# What needs to be done
After finding "Where should I" in the material below, output its line and every line after it through the last, exactly, but not the pictures.

# Given records
=== Section Start ===

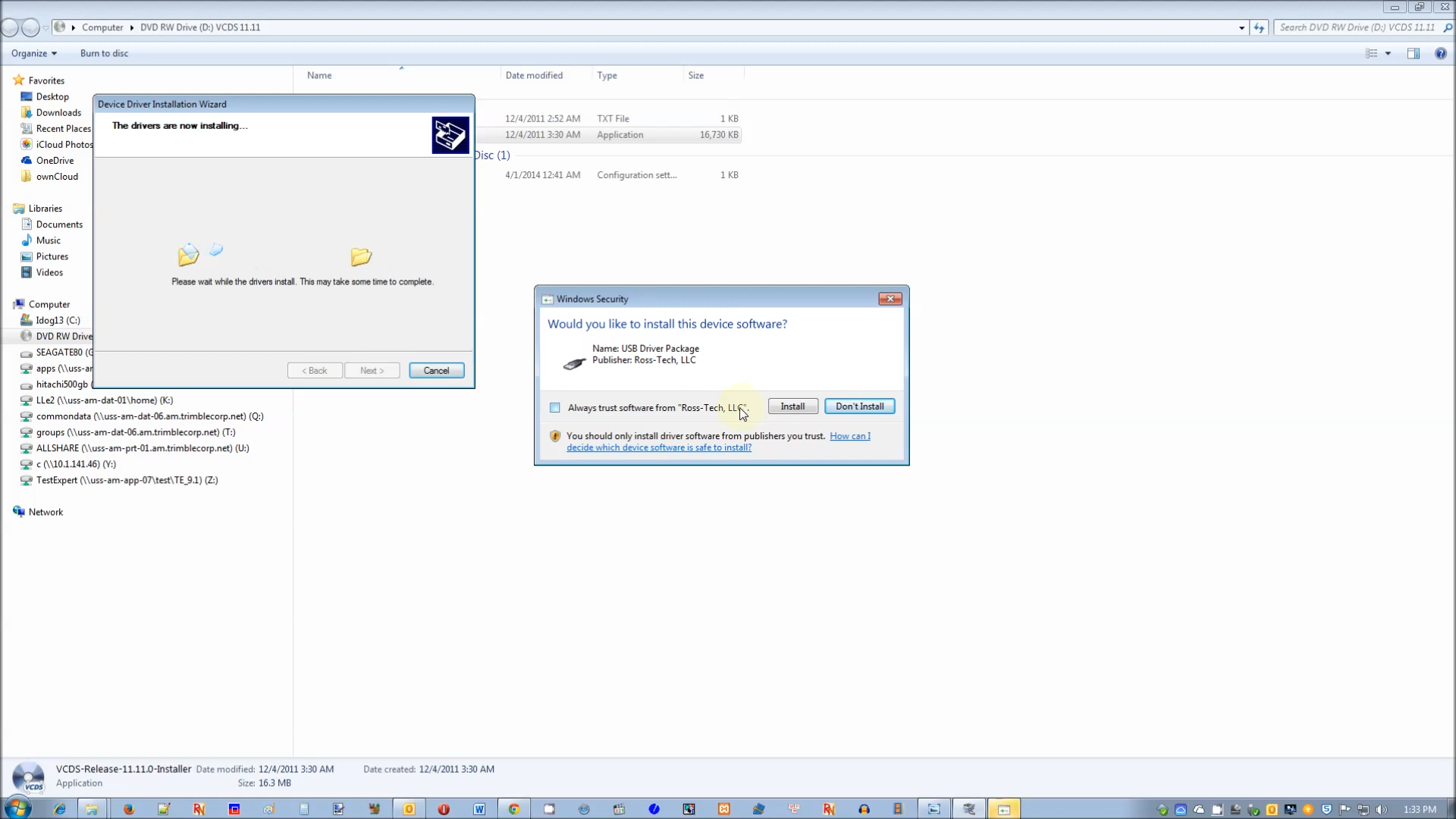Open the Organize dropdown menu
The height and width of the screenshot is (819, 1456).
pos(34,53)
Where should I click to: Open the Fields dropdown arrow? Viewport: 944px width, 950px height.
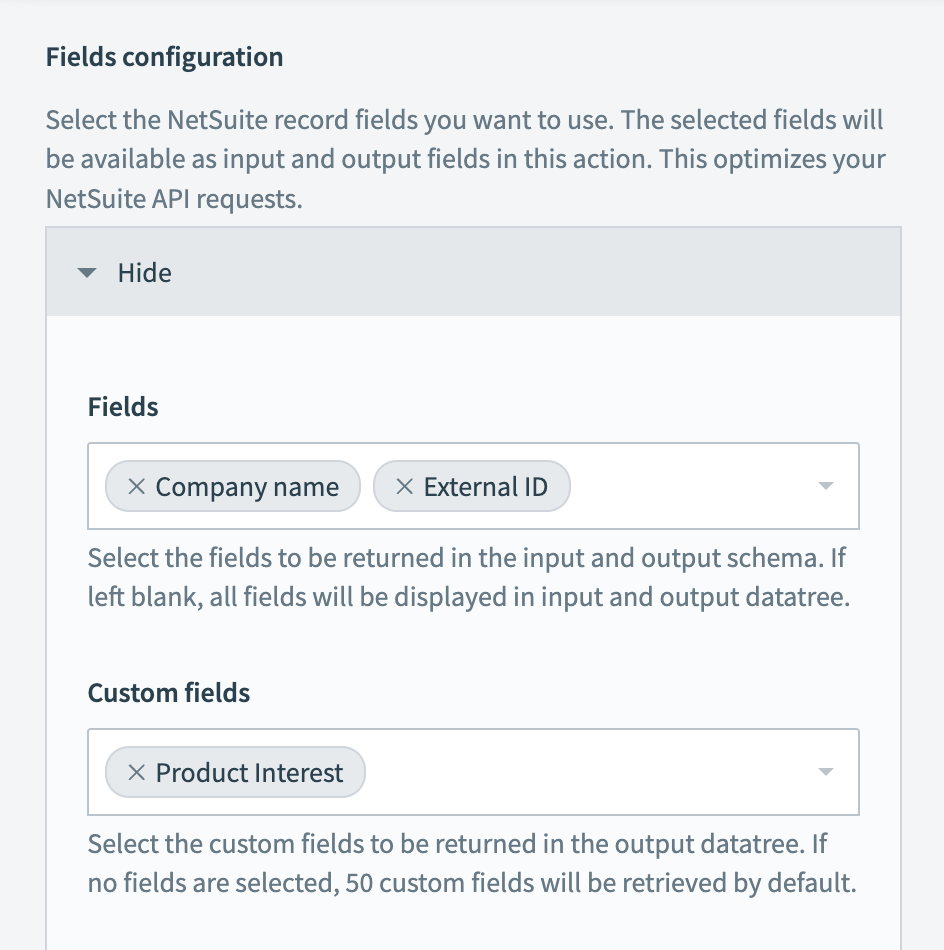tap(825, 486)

=== Section End ===

# Response below
Where should I click to: Open the Fields dropdown arrow? Viewport: 944px width, 950px height.
tap(825, 486)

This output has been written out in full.